FIGS. 16A-16E illustrate user interface embodiments 1601A-1601E that allow a user to post workout recap stories, videos, or other media. For example, user interface 1601A may provide various interactive UI elements that allow a user to share pictures, videos, workout statistics, or other information to one or more other users. For instance, the user may select the “Share” button 1608 that allows the user to share one or more portions of workout- or activity-related information to other users. The information may include the type of activity 1602, the duration of the activity 1603, the number of activity points or activity minutes associated with that activity 1604, the number of calories burned in association with that activity 1605, or other information. The icon 1606 may include a play button and may link to a workout video. The workout video may provide a summary of a workout and may include any or all of the information described above. In some cases, sequential screenshots are provided that show the workout duration, activity minutes achieved, calories burned, distance traveled, etc. The icon 1607 may include a link to images associated with the activity. The images may have been taken by the user during the activity, or may have been taken by others in a group participating in that activity.

In some cases, a user interface icon 1606 may be provided that leads to a photo recap of a workout. For instance, if a user selected icon 1606 in user interface 1601B of FIG. 16B, the underlying electronic device may display a photographic recap of an indoor cycling workout, for example. Such a photographic recap may be shown in user interface 1601D of FIG. 16D. An initial screen 1611 may show a picture of the user (and his or her dog, in this instance), the duration of the cycling, the average heart rate, the number calories burned, and/or a graph showing a maximum heart rate. In some embodiments, after a set time (e.g., three seconds), a second screen 1612 may be shown. The image may relate to the workout (cycling in this image) and may indicate that the user achieved their highest number of activity points or activity minutes at once. A few seconds later, another image may be shown 1613 showing the date, time, duration (e.g., activity minutes), activity points, and calories burned, among potentially other information. This photo recap may be kept private to the user, or may be shared with friends, groups, or selected individuals. Other self-care details may also be shared if desired, including time spent stretching, time spent on cooldown, time spent doing yoga, time spent listening to audiobooks, podcasts, or mindfulness journeys, time spent sleeping, or other self-care details.

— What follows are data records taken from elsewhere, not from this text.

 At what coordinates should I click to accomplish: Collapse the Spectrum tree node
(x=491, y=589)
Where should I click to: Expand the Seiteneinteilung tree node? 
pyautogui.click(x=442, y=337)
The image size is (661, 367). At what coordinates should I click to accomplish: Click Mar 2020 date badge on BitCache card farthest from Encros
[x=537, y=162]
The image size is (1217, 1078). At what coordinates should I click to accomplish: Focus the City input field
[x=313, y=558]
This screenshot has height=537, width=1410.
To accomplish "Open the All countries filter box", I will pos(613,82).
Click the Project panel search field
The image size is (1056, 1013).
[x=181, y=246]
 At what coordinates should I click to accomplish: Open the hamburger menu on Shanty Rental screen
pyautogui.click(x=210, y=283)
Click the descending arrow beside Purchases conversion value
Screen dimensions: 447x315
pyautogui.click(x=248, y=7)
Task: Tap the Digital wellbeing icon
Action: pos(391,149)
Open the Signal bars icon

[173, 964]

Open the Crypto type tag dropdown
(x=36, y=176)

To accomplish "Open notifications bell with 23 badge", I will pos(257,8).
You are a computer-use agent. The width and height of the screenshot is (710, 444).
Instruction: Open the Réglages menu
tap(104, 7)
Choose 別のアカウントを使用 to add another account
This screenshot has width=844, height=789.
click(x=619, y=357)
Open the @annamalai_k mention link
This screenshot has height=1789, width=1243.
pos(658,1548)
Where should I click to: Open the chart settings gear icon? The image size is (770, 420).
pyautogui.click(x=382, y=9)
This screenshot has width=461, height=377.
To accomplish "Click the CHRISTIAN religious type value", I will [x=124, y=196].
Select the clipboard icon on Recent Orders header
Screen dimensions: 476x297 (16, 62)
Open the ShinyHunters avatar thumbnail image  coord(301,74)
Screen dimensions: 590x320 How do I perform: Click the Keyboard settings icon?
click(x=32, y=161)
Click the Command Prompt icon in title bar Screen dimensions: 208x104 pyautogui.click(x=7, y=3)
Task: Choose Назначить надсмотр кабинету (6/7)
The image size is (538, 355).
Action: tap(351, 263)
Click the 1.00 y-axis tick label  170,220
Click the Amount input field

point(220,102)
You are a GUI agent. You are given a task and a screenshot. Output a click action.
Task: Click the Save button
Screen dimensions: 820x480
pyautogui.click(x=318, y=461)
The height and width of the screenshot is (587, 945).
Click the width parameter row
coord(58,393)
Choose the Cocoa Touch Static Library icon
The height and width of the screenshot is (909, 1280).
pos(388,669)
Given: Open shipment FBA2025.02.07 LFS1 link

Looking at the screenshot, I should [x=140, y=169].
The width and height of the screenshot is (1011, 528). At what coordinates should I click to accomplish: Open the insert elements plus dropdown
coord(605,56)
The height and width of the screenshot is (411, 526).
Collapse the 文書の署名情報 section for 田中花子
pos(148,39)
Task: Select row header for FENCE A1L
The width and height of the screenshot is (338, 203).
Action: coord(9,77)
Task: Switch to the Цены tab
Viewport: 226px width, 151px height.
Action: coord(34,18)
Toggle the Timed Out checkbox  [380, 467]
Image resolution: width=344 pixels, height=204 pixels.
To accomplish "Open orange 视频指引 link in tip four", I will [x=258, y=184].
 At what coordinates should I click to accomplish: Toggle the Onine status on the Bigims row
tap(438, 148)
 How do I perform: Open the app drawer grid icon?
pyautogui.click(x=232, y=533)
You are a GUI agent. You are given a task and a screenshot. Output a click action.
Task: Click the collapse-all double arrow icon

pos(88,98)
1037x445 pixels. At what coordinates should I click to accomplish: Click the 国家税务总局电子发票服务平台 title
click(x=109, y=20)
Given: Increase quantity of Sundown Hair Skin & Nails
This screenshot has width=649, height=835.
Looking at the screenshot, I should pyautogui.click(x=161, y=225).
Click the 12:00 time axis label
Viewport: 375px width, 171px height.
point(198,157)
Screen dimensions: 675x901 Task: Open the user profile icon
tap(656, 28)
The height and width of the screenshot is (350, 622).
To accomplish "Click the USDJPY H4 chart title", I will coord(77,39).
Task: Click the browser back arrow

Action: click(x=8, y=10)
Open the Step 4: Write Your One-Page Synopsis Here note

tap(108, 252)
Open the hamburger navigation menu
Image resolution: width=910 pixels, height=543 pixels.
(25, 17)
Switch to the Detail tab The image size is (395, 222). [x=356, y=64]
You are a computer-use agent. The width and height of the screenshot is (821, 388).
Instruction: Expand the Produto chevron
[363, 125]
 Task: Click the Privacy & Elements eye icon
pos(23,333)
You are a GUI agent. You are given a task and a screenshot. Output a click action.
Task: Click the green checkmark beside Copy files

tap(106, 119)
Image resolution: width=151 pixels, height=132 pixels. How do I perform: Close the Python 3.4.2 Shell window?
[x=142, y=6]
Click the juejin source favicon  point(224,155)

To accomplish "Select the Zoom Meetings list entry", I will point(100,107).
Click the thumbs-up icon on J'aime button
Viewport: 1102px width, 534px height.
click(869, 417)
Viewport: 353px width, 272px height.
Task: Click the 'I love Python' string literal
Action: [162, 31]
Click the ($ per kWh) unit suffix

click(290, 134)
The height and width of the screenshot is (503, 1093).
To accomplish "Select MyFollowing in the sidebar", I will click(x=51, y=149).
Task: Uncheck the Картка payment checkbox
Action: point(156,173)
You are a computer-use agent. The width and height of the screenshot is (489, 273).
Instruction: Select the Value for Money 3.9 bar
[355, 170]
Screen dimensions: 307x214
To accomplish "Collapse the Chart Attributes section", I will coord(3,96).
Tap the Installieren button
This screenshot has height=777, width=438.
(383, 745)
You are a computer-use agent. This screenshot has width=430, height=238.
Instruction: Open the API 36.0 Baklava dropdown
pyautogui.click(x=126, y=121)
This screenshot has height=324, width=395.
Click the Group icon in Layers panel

Similarly, the underlying electronic device may automatically generate a workout summary video. This video may be represented by icon 1610 of user interface 1601C of FIG. 16C. If selected, a workout video may be shown as illustrated in user interface 1601E of FIG. 16E. The workout video may include screens showing an overall distance (1615), route traveled (1615), an average speed and/or average number of calories burned (1616), new achievements reached (1617), and a workout summary screen (1618) that includes different types of data related to the workout. Other self-care data may also be included, and may be packaged into the workout recap video. Still further, the workout video recap may include an indication of the user's progress toward an individual goal, toward a group goal, toward a direct challenge or group challenge, and may show the group's progress toward those challenges as well. The icon elements 1606 and 1610 may also allow users to share the photo recaps or video recaps with other users including single users or groups of users.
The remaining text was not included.